組織の内部に入り込み、現場の「違和感」を「機能する構造」へと再設計してきた事例をご紹介します。


CASE 01:1名から10名へ。信頼を事業拡大に繋げた「育成の仕組み化」

【組織フェーズ:拡大期 / 課題:新人の定着と拠点信頼の獲得】

  • 背景・課題
    出向先部署において新人の受け入れ体制が未整備であり、離職率の高さと自社への帰属意識の欠如が課題となっていました。また、現場での信頼が不十分で、増員の提案が難しい状況にありました。
  • 構造設計のアプローチ
    • オンボーディングの言語化: 業務説明スライド、マニュアル、手順書を整備し、誰が教えても同じ品質で立ち上がれる教育構造を構築。
    • 対話ラインの設置: 定期的な1on1を実施し、現場の小さな違和感をエスカレーションできる仕組みを運用。
  • 結果・変化
    新人の離職率を大幅に低減し、「安心して任せられる」という信頼を獲得。結果として、当初1名だった参画枠が9〜10名規模まで拡大し、支部のOJT最優秀賞を受賞しました。

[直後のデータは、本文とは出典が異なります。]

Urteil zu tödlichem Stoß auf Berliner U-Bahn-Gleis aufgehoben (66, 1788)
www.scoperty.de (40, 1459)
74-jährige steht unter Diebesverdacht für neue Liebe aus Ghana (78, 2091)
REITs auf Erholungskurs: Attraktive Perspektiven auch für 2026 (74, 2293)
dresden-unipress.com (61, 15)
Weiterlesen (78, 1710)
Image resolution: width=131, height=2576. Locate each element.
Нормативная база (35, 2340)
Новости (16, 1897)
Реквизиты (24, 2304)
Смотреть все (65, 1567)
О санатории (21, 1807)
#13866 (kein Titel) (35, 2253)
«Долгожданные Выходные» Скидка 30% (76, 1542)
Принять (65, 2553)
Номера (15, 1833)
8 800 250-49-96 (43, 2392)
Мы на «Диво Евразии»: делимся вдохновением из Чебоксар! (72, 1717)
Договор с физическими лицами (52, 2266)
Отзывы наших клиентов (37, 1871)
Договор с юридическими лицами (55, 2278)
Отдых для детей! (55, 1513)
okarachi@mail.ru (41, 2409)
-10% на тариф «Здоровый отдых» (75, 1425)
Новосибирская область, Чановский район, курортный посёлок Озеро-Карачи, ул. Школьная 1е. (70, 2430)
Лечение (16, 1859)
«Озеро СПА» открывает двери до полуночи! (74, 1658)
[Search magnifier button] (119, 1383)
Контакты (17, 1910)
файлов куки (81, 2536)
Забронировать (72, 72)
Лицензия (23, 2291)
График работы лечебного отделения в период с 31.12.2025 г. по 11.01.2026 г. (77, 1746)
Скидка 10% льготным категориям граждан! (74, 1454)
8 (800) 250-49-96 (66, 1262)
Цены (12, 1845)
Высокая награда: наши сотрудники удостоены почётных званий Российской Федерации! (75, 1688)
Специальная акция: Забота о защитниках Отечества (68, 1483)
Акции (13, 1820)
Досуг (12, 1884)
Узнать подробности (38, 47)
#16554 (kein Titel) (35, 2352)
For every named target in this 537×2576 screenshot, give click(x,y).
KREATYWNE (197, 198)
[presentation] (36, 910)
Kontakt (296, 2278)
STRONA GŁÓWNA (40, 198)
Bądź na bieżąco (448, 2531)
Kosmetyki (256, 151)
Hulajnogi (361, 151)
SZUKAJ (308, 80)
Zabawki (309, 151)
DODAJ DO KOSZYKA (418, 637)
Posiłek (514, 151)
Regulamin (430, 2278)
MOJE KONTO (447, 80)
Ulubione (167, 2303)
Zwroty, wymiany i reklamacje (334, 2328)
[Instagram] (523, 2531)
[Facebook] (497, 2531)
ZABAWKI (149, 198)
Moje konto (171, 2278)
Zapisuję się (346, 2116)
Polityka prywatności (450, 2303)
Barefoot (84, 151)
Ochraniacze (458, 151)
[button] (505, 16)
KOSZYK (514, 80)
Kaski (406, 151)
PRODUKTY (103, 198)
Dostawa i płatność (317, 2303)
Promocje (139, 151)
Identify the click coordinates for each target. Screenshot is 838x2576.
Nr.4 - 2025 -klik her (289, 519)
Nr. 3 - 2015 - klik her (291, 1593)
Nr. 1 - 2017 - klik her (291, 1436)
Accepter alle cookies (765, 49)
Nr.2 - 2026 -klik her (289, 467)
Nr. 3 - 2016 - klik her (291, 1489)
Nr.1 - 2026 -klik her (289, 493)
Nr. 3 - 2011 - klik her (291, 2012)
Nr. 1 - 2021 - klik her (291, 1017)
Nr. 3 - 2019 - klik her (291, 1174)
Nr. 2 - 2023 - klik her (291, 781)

CASE 02:リーダー不在でも回る。現場の「詰まり」を解消した運用設計

【組織フェーズ:運用期 / 課題:属人化による停滞と納期遅延リスク】

  • 背景・課題
    リーダーが不在かつ資料提供の遅延が常態化しており、特定の個人に負荷が集中。納期遅延とチームの疲弊が懸念されるカオスな状況でした。
  • 構造設計のアプローチ
    • タスクの可視化: 優先順位の再定義を行い、翌日のタスクを前日に全共有するルールを徹底。
    • 自走の仕組み化: 「自分が不在の際、サブリーダーがどう判断すべきか」の基準を言語化し、事前にすり合わせを実施。
  • 結果・変化
    誰かが無理をしなくても納期遵守率100%を維持できる体制へ移行。クライアントからその功績を認められ、感謝状(サンキューレター)を拝受しました。

CASE 03:組織の「負」をゼロにする。不透明な管理フローの適正化

【組織フェーズ:安定期 / 課題:事務管理の形骸化と労務リスク】

  • 背景・課題
    退職者の備品返却確認が不透明で情報漏洩リスクがあったほか、雇用形態(社員・パート等)の変更に伴う各種保険の更新漏れなど、コンプライアンス上の懸念がありました。
  • 構造設計のアプローチ
    • チェックリストの導入: 属人化していた退職・更新手続きをすべてリスト化し、誰でも不備なく遂行できるフローを構築。
    • 専門知識の運用: 複雑な社会保険・雇用保険のルールを整理し、現場の実態に合わせた適正な雇用契約変更を完遂。
  • 結果・変化
    管理上の「漏れ」をゼロ化。組織運営における潜在的な法的リスクを解消し、健全なガバナンス体制を構築しました。

その他の主な取り組み

  • 業務改善: 散在していたナレッジの集約場所(Wiki・共有フォルダ)の再編。
  • 会議設計: 目的が不明瞭だった定例会議のアジェンダ構造の見直し。
  • コミュニケーション支援: 部署間の「情報の断絶」を繋ぐための共通運用シート導入。